Improved Lower Bounds on the Expected Length of Longest Common Subsequences
George T. Heineman, Chase Miller, Daniel Reichman, Andrew Salls, Gábor Sárközy, Duncan Soiffer
TL;DR
This paper advances the understanding of the Chvátal-Sankoff constants $\gamma_{\sigma,d}$ by delivering a new, improved lower bound for the canonical binary-two-string case, $\gamma_{2,2}=0.792665992$, and extends gains to a broad range of $(\sigma,d)$. It builds on the Kiwi-Soto lower-bound framework, incorporating parallelization, a novel binary encoding, and a memory-efficient external-memory implementation to scale computations to large string lengths. The key contributions are a high-performance implementation, empirical state-of-the-art lower bounds across multiple parameters, and publicly available code to enable replication and further research. These improvements enhance the practical estimation of $\gamma_{\sigma,d}$ and open paths for tighter bounds and potential structural relations among constants in the LCS literature.
Abstract
It has been proven that, when normalized by $n$, the expected length of a longest common subsequence of $d$ random strings of length $n$ over an alphabet of size $σ$ converges to some constant that depends only on $d$ and $σ$. These values are known as the Chvátal-Sankoff constants, and determining their exact values is a well-known open problem. Upper and lower bounds are known for some combinations of $σ$ and $d$, with the best lower and upper bounds for the most studied case, $σ=2, d=2$, at $0.788071$ and $0.826280$, respectively.
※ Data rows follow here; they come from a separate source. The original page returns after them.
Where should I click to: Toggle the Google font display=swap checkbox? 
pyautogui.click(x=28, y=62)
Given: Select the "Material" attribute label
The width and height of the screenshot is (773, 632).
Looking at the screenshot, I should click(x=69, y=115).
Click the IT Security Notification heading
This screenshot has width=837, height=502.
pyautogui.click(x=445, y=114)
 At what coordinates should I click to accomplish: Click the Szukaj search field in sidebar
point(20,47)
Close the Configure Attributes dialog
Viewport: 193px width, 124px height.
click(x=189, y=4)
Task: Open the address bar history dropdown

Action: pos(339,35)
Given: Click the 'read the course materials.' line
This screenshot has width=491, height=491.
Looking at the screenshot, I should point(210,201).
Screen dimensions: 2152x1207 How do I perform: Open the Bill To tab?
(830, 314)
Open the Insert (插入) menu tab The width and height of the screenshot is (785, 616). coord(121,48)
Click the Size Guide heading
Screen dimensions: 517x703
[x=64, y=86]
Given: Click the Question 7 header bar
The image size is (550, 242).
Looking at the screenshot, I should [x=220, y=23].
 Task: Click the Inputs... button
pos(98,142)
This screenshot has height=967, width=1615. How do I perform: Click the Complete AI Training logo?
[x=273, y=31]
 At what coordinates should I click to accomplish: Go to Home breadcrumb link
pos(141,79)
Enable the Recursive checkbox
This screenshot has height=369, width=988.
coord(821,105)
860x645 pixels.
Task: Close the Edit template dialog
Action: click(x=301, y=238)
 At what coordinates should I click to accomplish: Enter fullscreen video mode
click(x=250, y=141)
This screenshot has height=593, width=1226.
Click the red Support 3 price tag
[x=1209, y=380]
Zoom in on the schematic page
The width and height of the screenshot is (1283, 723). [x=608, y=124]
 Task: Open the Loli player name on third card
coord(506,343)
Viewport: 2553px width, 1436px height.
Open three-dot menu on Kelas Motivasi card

Building off previous algorithms for lower-bounding the constants, we implement runtime optimizations, parallelization, and an efficient memory reading and writing scheme to obtain an improved lower bound of $0.792665992$ for $σ=2, d=2$. We additionally improve upon almost all previously reported lower bounds for the Chvátal-Sankoff constants when either the size of alphabet, the number of strings, or both are larger than 2.